18

Near sunset, the wind shifted suddenly and clouds appeared. They swept out of the northwest, red in the last light of day, angry looking. Halfway across the sky, they turned a sinister black. They swallowed the stars and headed hungrily for the rising moon. Dark came fast. Shiloh didn’t reach the Deertail River, where she would finally leave the big lake. Instead she found a small cove, drew the canoe onto shore, and settled in behind a clumping of big rocks that provided some protection from the cold the shifting wind had brought. She gathered wood. Using her knife, she cut shavings for kindling, one of the first things Wendell had ever taught her, and she built a fire. She poured water into the small cooking pot she’d brought and dumped in one of the packs of dehydrated vegetable soup. When she finally sat down beside the flames to watch the soup warm, she was dead tired. Blisters welted her palms. Her lips were dry and cracked. Her long black hair felt like mowed, dried hay.

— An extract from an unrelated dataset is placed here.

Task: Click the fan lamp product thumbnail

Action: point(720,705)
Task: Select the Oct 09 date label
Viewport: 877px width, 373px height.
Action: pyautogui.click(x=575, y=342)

But she knew where she was. And she knew how she’d gotten there. And she’d begun to believe, really believe, that she could get herself out.

The soup bubbled. The smell of it made her mouth water. She used her gloves as pot holders and moved the small pot off the fire and onto a flat stone. While the soup cooled, she lay back against her own quivering shadow on one of the tall upright rocks and closed her eyes. She’d been afraid to leave the familiar little cabin that morning, but the morning seemed so long ago. Now, full of the day, full of the distance she’d traveled alone on her own, she smiled and felt like singing.

“Oh, the water is wide,” she began softly with her eyes closed. “I cannot cross o’er. And neither have I wings to fly. Give us a boat that will carry two. And both shall cross, Shiloh and I.” It was a song her mother used to sing to her, and it was one of the first Shiloh had ever learned to play. All her life, whenever she needed comfort, whenever she wanted to express a deep inner peace, whenever she felt-or needed to feel-connectedness, she sang the song. Although she remembered very little of her mother, the song was like an unbroken cord between them.

She let the feel of the song linger a minute, then she opened her eyes. In the trees ten yards beyond the fire, two embers glowed. Puzzled, she leaned forward and looked carefully. She made out the moist black muzzle between the glowing eyes and, a moment later, caught sight of the flash of huge white canines.

Terrified, Shiloh stared at the great timber wolf. Out of the darkness, the timber wolf stared back.